Textauszug>
——————
Wie viele Artikel und wie viele Vorworte mögen schon mit dem Satz begonnen haben "Im Jahre 1998 verblüfften Andy Clark und David Chalmers die philosophische Gemeinschaft mit der sog. These des erweiterten Geistes"? Bestimmt sehr viele, obwohl seit der Veröffentlichung erst 21 Jahre vergangen sind. Die VERBLÜFFUNG soll hier im Folgenden GROSS geschrieben werden, weil damit eine didaktische Hoffnung ausgeht: Mit Schülerinnen und Schüler über die TEG "wie von selbst" ins PHILOSOPHIEREN zu kommen. Mein Artikel hier hat die Absicht, einen philosophischen, einen fachwissenschaftlich begründbaren Anker auszuwerfen, so dass eine Position erkennbar wird, mit der man sodann didaktisch ans Werk gehen kann.

Bild von Elisa Riva auf Pixabay

 

 

Was besagt eigentlich die TEG? Sie besagt im Kern, "das kognitive Systeme nicht-biologische Komponenten enthalten können und sich damit über die Grenzen biologischer Organismen hinaus erstrecken können" (Michel 2015c, S. 6). Das ist also der Kern, mit dem Clark und Chalmers 1998 die (philosophische) Öffentlichkeit "verblüfften". Seitdem gelten sie als Rockstars der Fachwissenschaft und irgendwie werde ich den Verdacht nicht los, dass Ende des 20. Jahrhunderts in vielen Fachdisziplinen und Genres "Rockstars" geboren wurden, die auf einem "Verblüffungs-Effekt" beruhten, so z.B. in 1999 im Bereich der Cinematografie die Wachowski-Brüder (heute Schwestern) mit The Matrix. Während in Matrix verblüffenderweise die Welt nur in unserem Kopf existiert, erfahren wir von Clark und Chalmers, dass unser Geist womöglich nicht nur in unserem Kopf ist.

 

Was bleibt eigentlich mit einem gewissen zeitlichen Abstand vom Verblüffungseffekt übrig? Ich werde mich, um den Anker auswerfen, im Wesentlichen auf Jan Michel, Uni Münster, beziehen, der mit anderen 2012 eine im deutschen Sprachraum erste Tagung zur TEG durchführte und mit gewissem Abstand 2016 eine kluge Sammlung wissenschaftlicher Aufsätze zum Thema herausgab: Jan Michel, Kim J. Boström, Michael Pohl (2016) (Hg.): Ist der Geist im Kopf. Beiträge zur These des erweiterten Geistes, Münster, hier im Folgenden: Michel 2016a.
——————
Arbeitsmaterial>
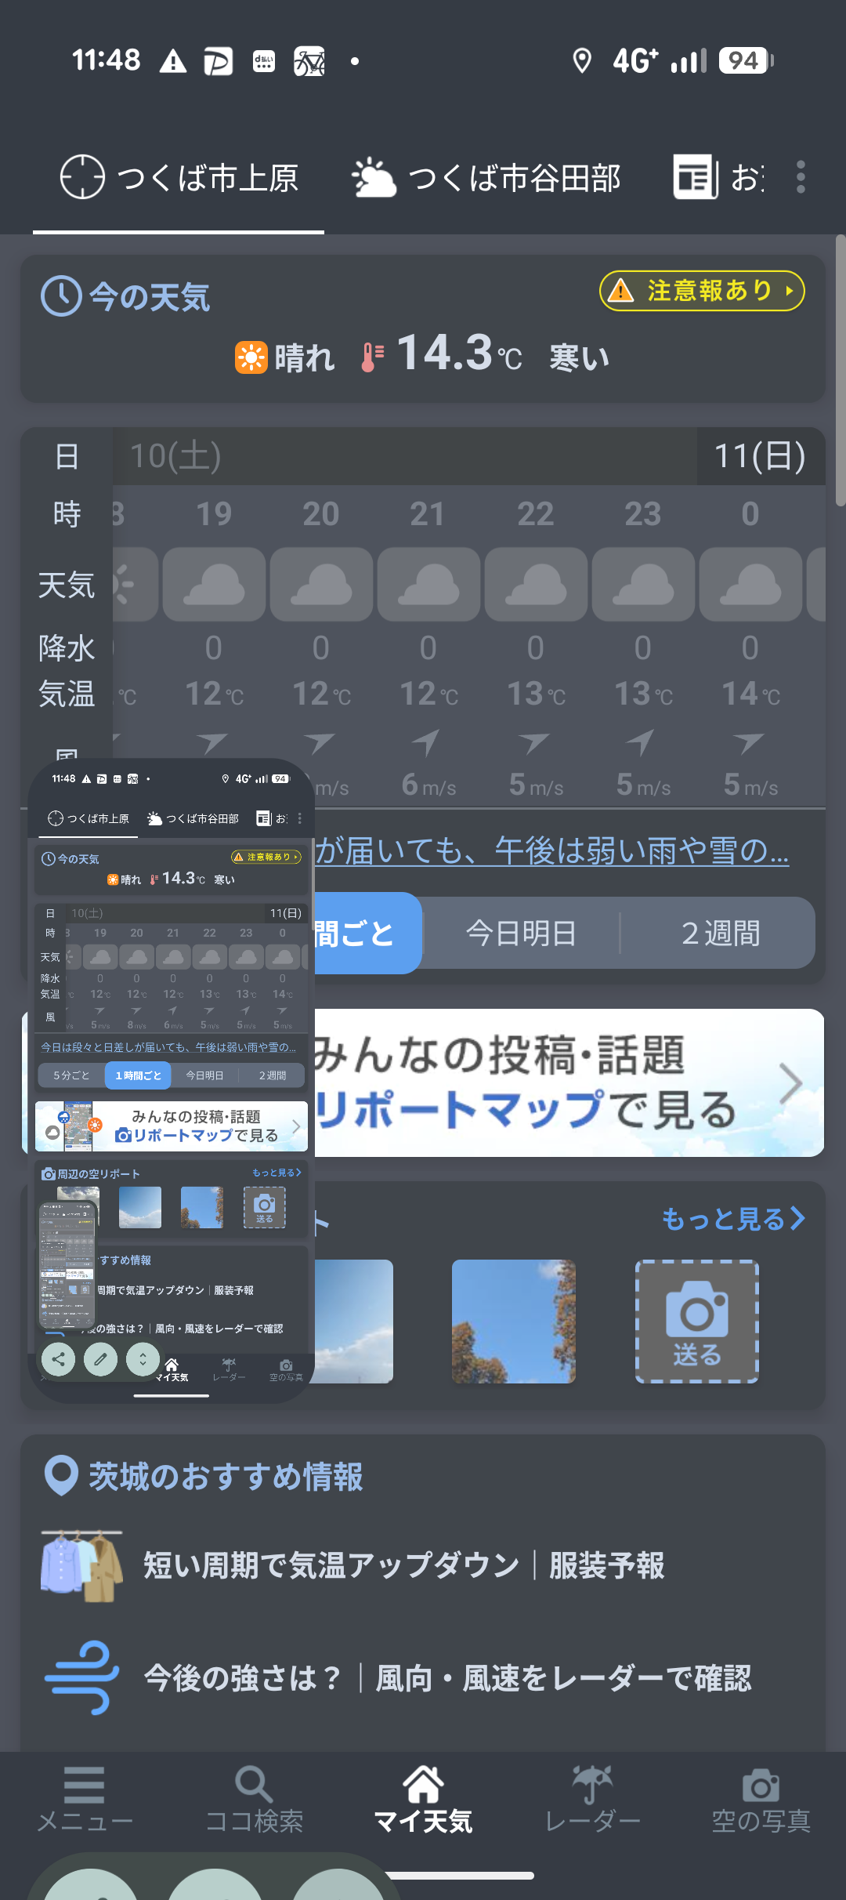Viewport: 846px width, 1900px height.
Task: Expand sky reports with もっと見る
Action: click(x=732, y=1219)
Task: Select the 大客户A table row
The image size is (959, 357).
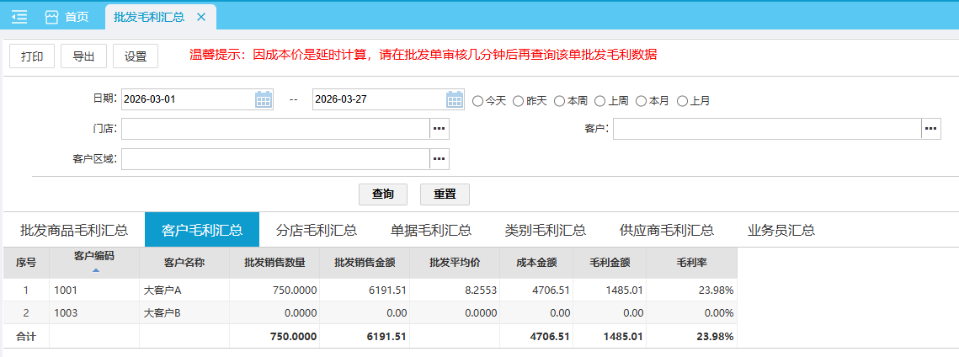Action: [370, 290]
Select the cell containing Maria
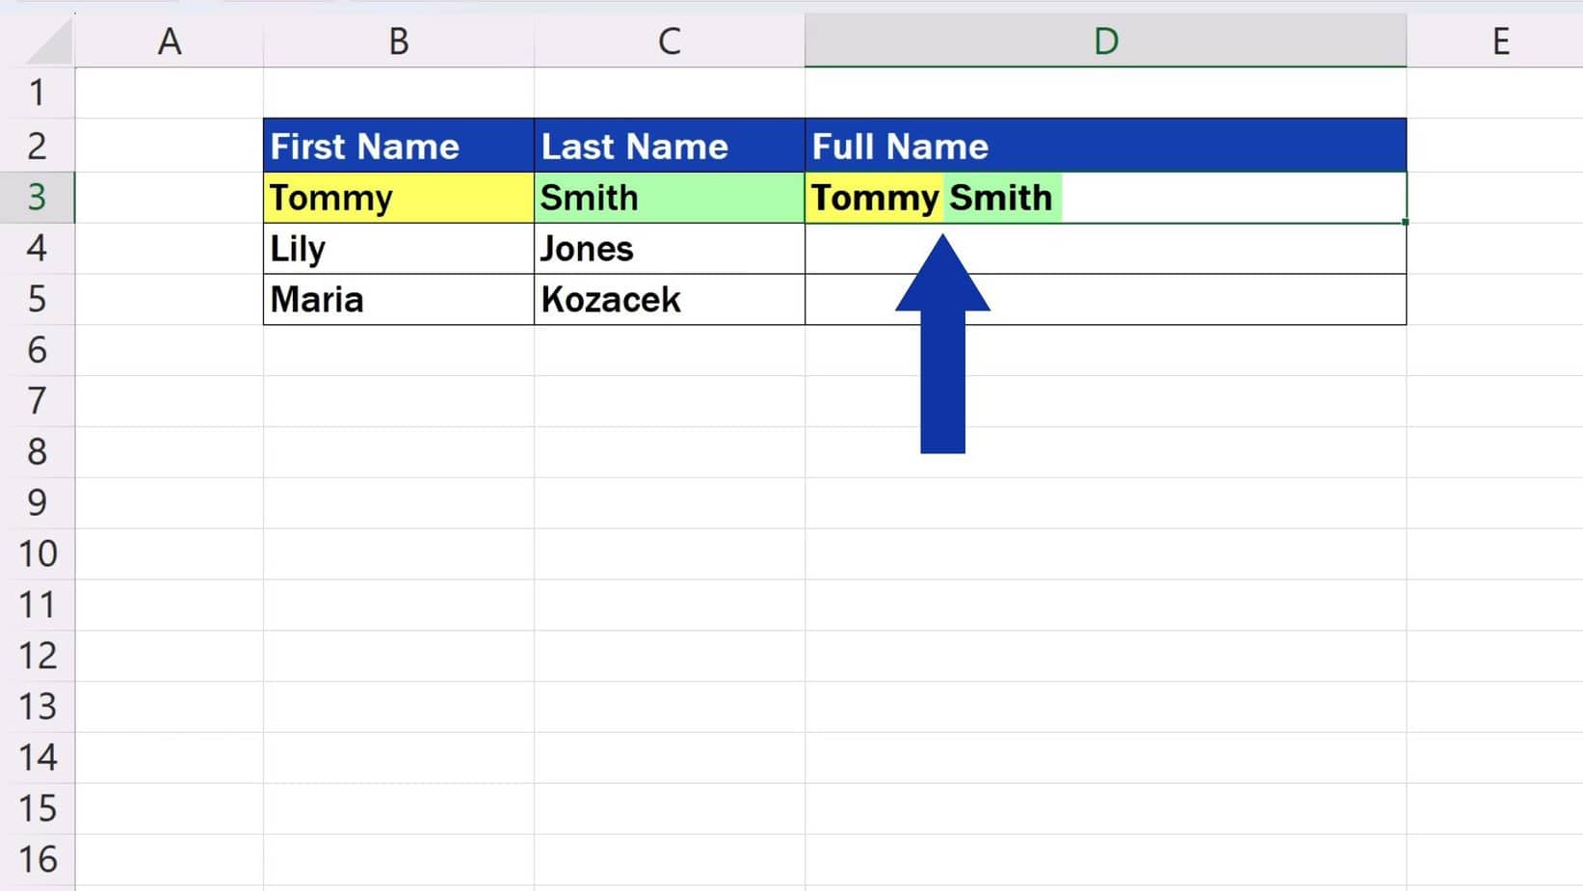The image size is (1583, 891). coord(398,299)
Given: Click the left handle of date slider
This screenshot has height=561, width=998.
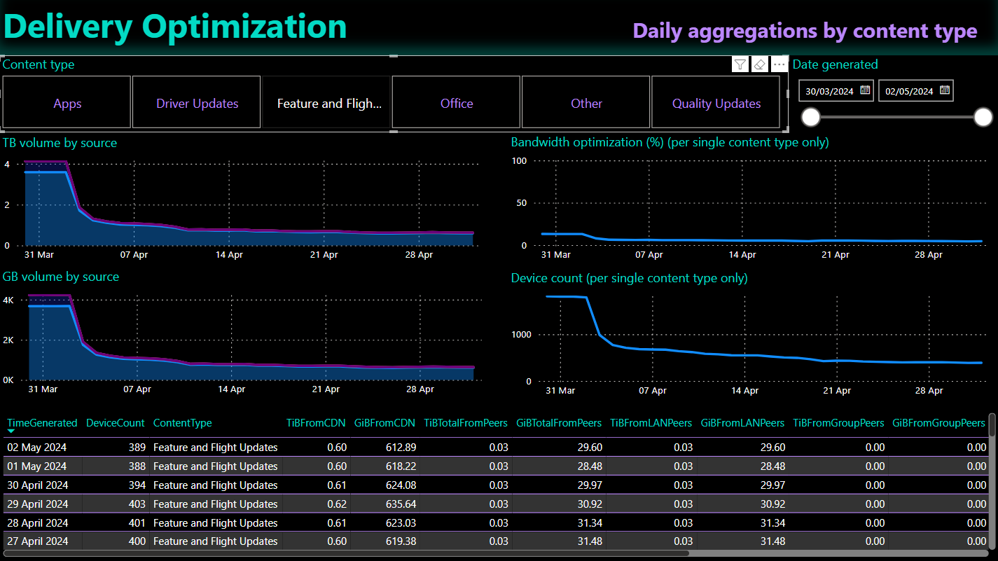Looking at the screenshot, I should tap(810, 117).
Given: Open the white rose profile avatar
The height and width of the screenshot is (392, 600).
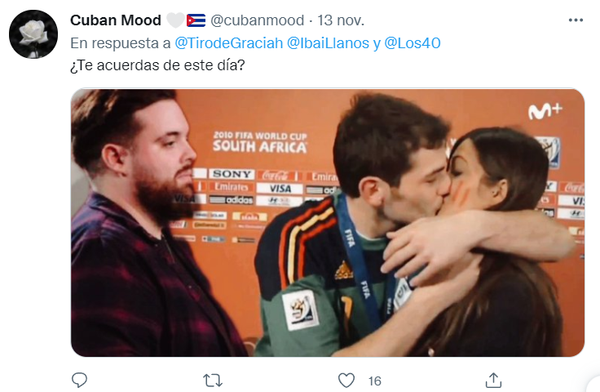Looking at the screenshot, I should [33, 34].
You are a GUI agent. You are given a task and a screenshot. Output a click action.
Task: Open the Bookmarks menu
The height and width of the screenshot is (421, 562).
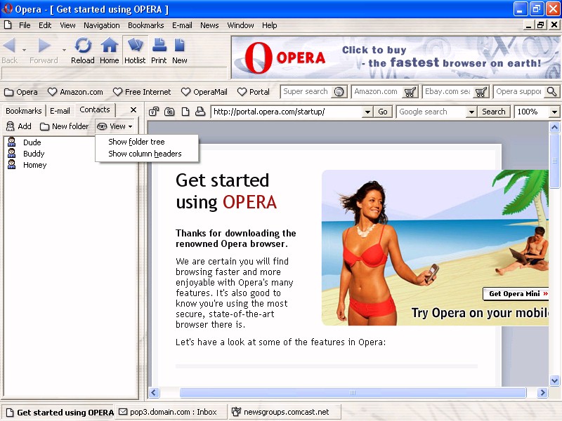point(145,25)
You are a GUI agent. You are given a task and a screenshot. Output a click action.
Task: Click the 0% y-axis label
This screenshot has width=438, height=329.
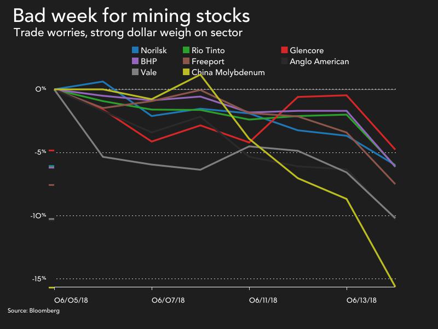[41, 89]

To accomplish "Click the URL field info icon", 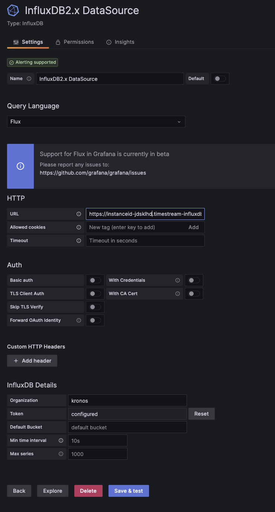I will pyautogui.click(x=79, y=214).
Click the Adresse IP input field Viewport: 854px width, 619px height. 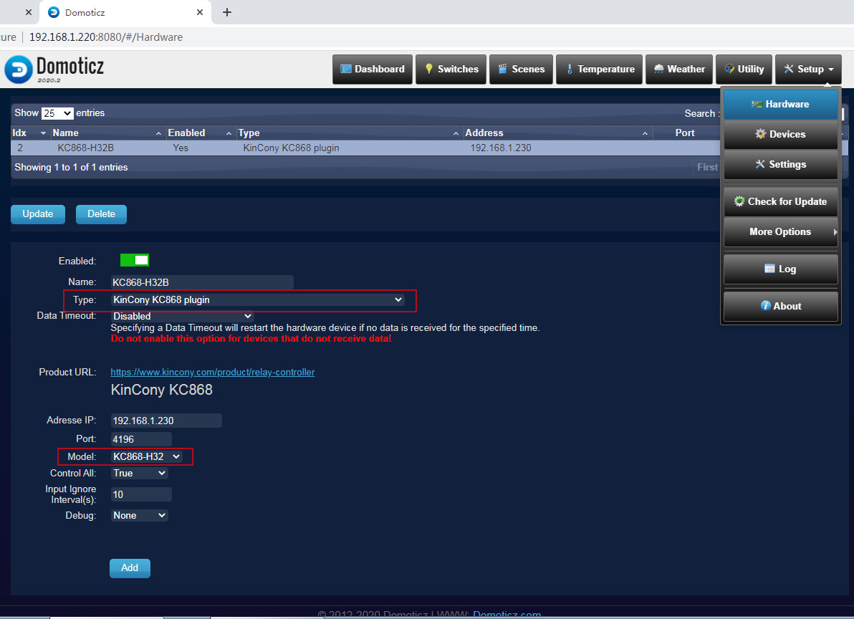pos(166,421)
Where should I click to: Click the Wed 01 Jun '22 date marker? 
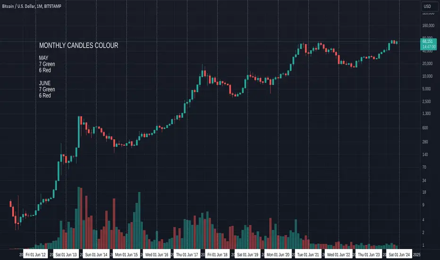click(x=338, y=255)
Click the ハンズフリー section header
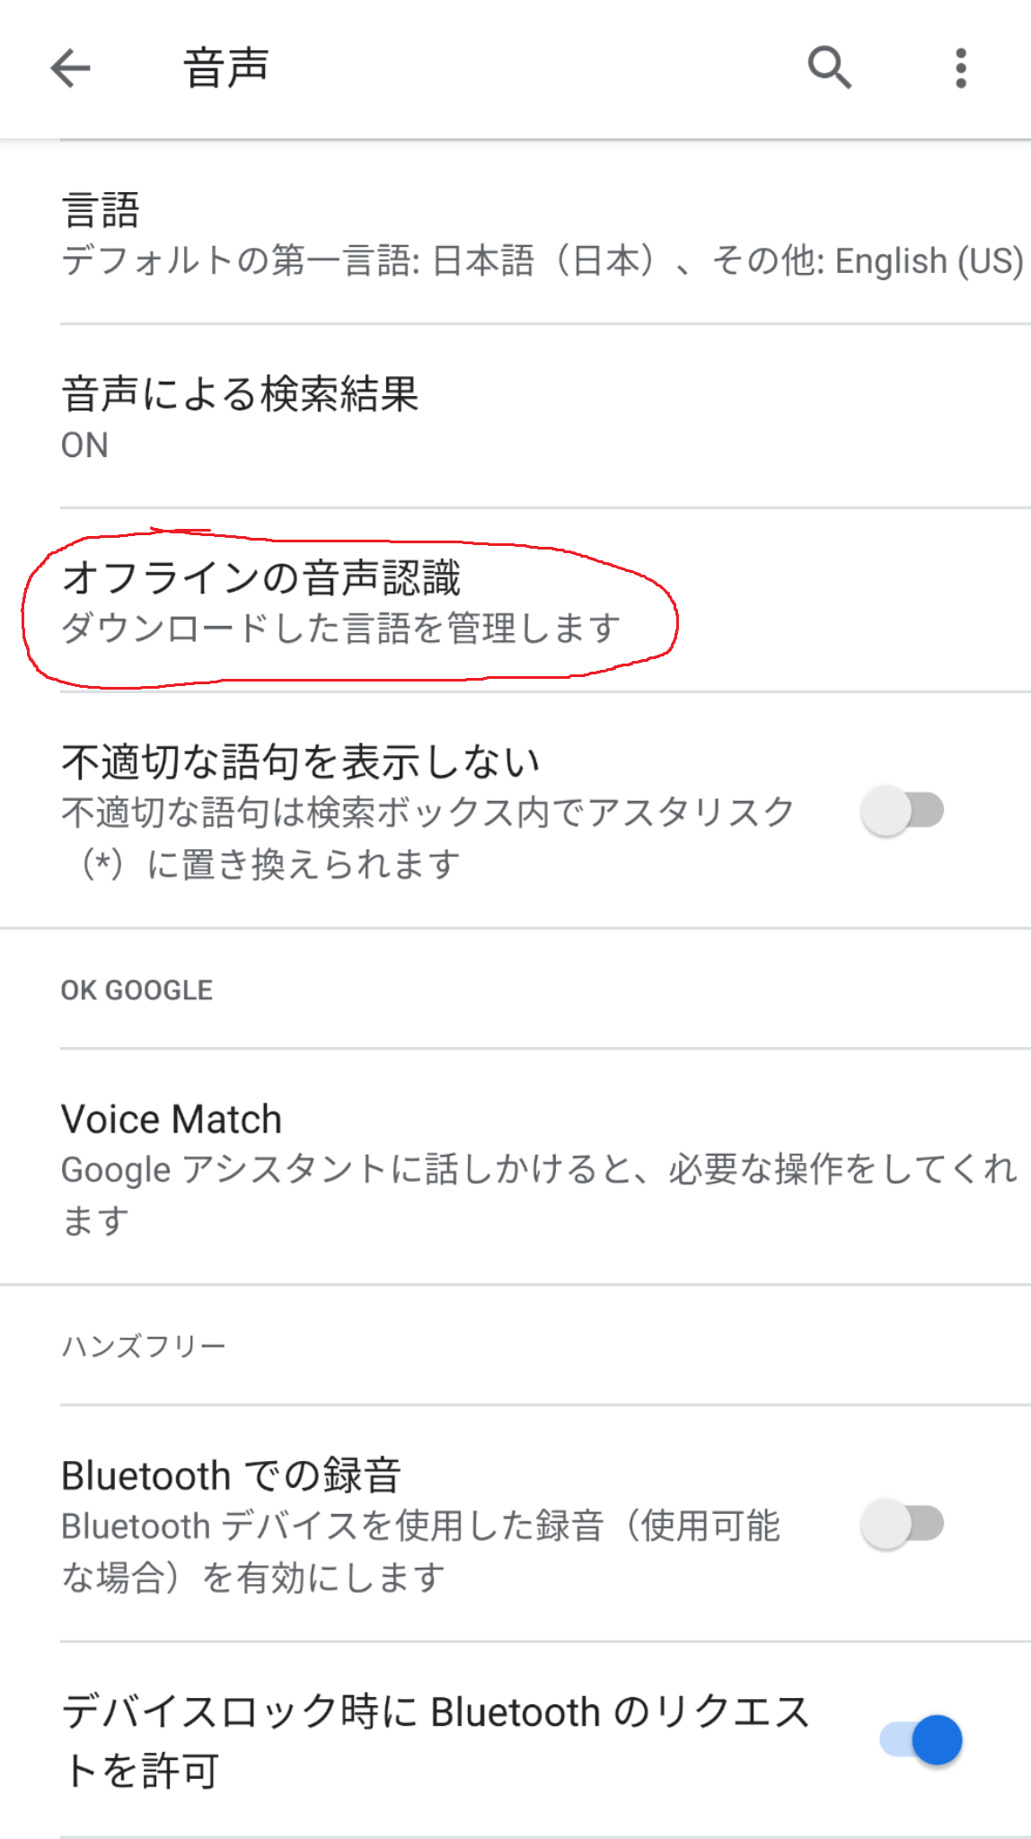The width and height of the screenshot is (1031, 1839). 144,1346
——————
Arbeitsanweisungen>
- a) Schreiben Sie aus dem Textauszug den Abschnitt ab, der mit „Wie viele Artikel“ beginnt und mit „Werk gehen kann.“ endet.
- b) Geben Sie den Absatz des Textauszugs, der mit „Was besagt eigentlich die TEG?“ beginnt, in gekürzter Form wieder und bewahren Sie dabei seine wesentlichen Aussagen.

Lösungen je Aufgabe>
- a)
Wie viele Artikel und wie viele Vorworte mögen schon mit dem Satz begonnen haben "Im Jahre 1998 verblüfften Andy Clark und David Chalmers die philosophische Gemeinschaft mit der sog. These des erweiterten Geistes"? Bestimmt sehr viele, obwohl seit der Veröffentlichung erst 21 Jahre vergangen sind. Die VERBLÜFFUNG soll hier im Folgenden GROSS geschrieben werden, weil damit eine didaktische Hoffnung ausgeht: Mit Schülerinnen und Schüler über die TEG "wie von selbst" ins PHILOSOPHIEREN zu kommen. Mein Artikel hier hat die Absicht, einen philosophischen, einen fachwissenschaftlich begründbaren Anker auszuwerfen, so dass eine Position erkennbar wird, mit der man sodann didaktisch ans Werk gehen kann.

- b) Die TEG besagt im Kern, dass kognitive Systeme nicht-biologische Komponenten enthalten und sich damit über die Grenzen biologischer Organismen hinaus erstrecken können (Michel 2015c, S. 6). Mit dieser These „verblüfften“ Clark und Chalmers 1998 die (philosophische) Öffentlichkeit und gelten seitdem als Rockstars der Fachwissenschaft. Geäußert wird der Verdacht, dass Ende des 20. Jahrhunderts in vielen Disziplinen und Genres „Rockstars“ entstanden, die auf einem „Verblüffungs-Effekt“ beruhten, etwa 1999 in der Cinematografie die Wachowski-Brüder (heute Schwestern) mit The Matrix. Während in Matrix die Welt nur in unserem Kopf existiert, ist unser Geist nach Clark und Chalmers womöglich nicht nur in unserem Kopf.